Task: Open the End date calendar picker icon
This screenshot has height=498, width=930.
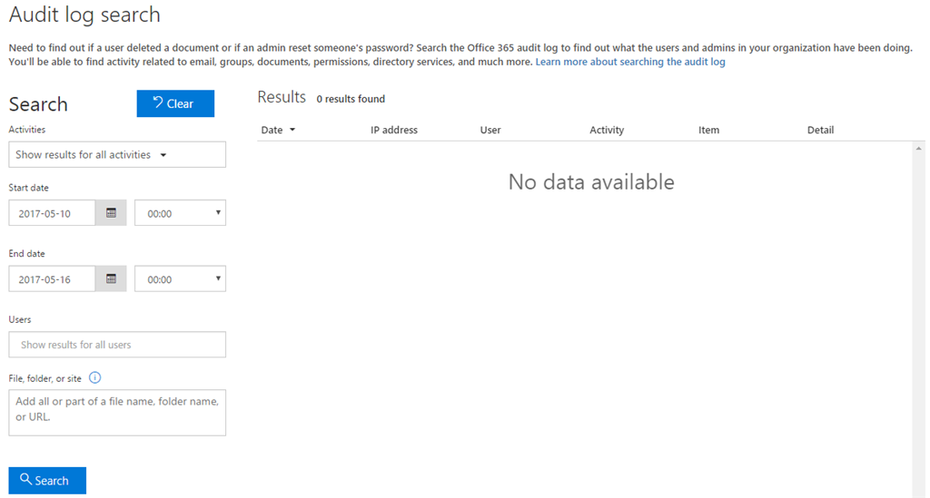Action: tap(111, 278)
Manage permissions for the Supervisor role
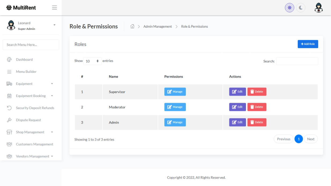The height and width of the screenshot is (186, 331). 175,92
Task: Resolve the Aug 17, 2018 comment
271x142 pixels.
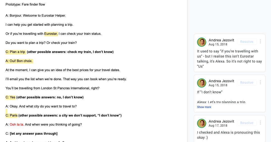Action: click(x=247, y=123)
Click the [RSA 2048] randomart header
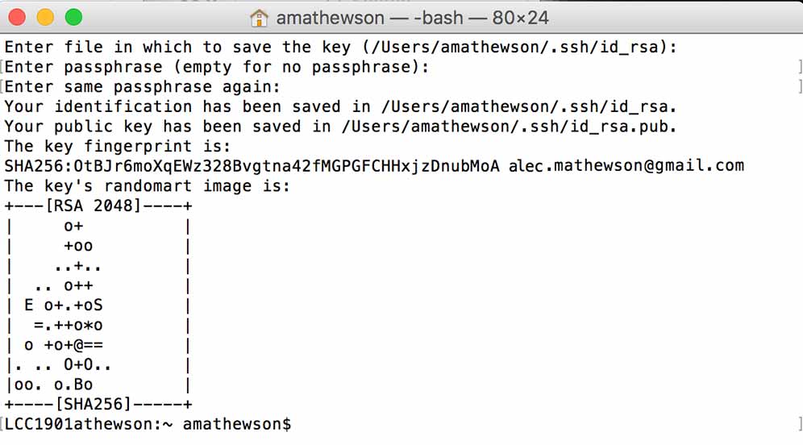The image size is (803, 445). point(98,206)
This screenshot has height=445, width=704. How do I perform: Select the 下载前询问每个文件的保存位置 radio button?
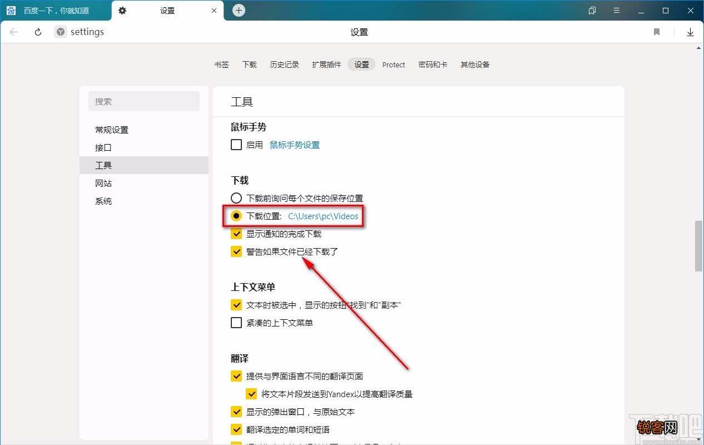click(236, 198)
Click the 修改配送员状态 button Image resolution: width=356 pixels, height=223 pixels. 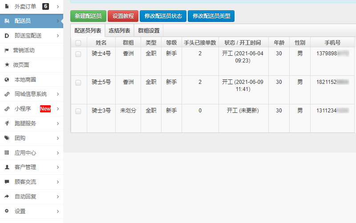163,16
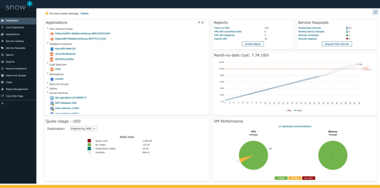The width and height of the screenshot is (380, 188).
Task: Click the ntwk load balancer icon
Action: 52,69
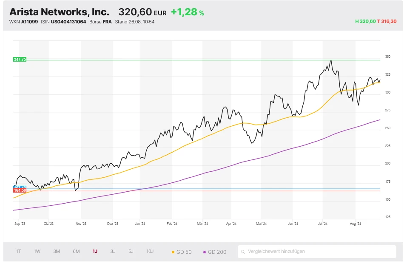Click the green +1,28 % change indicator
The image size is (404, 264).
click(188, 12)
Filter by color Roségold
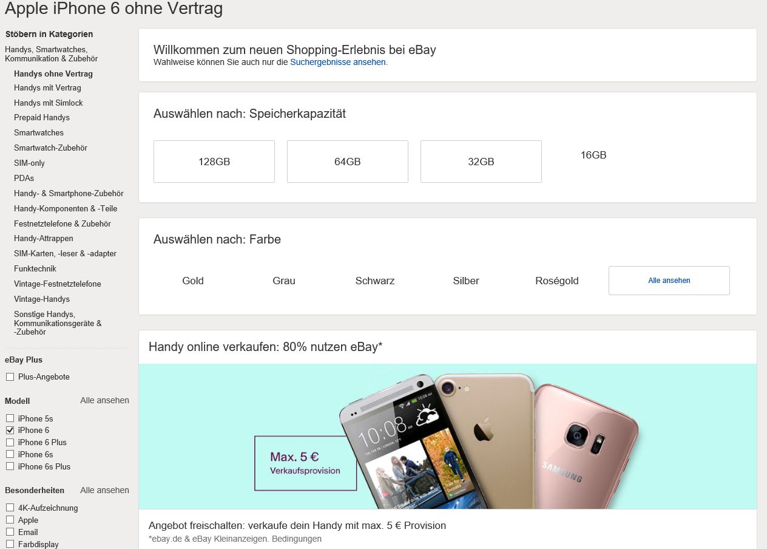767x549 pixels. (x=557, y=281)
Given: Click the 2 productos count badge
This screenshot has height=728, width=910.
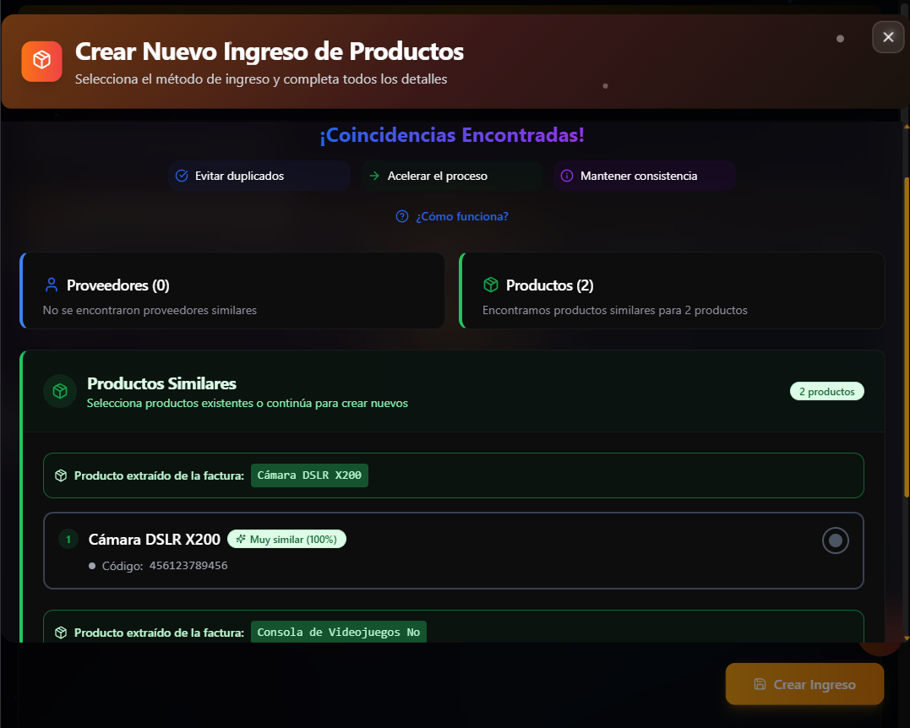Looking at the screenshot, I should [826, 391].
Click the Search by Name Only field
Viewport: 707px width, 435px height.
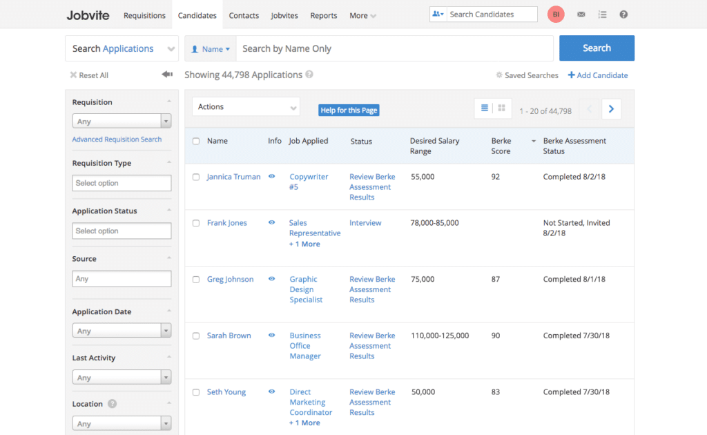coord(394,49)
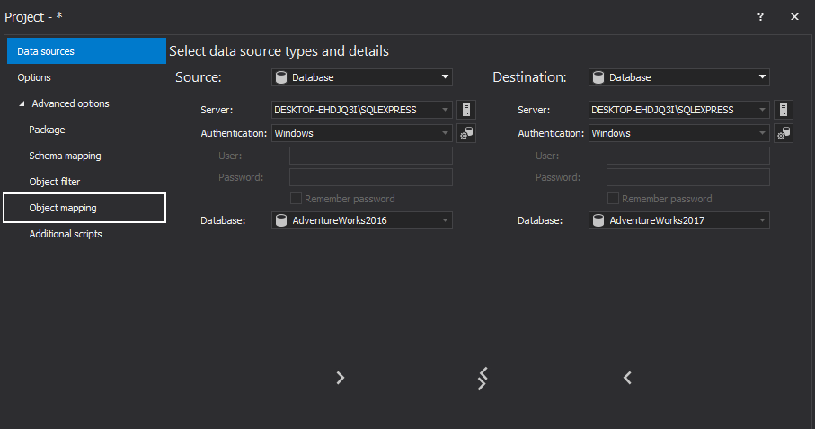Toggle source Remember password checkbox
Image resolution: width=815 pixels, height=429 pixels.
[x=296, y=199]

··········

ABOUT THIS TASK →
Once the line containing "This screenshot has height=728, width=910." is found, write out exactly that line and each line after it through the end of the entries, omitting pictures.

SOLVED PROBLEM →
This screenshot has height=728, width=910.
Looking at the screenshot, I should [826, 391].
Click the Search by Name Only field
Viewport: 707px width, 435px height.
coord(394,49)
Toggle source Remember password checkbox
Image resolution: width=815 pixels, height=429 pixels.
[x=296, y=199]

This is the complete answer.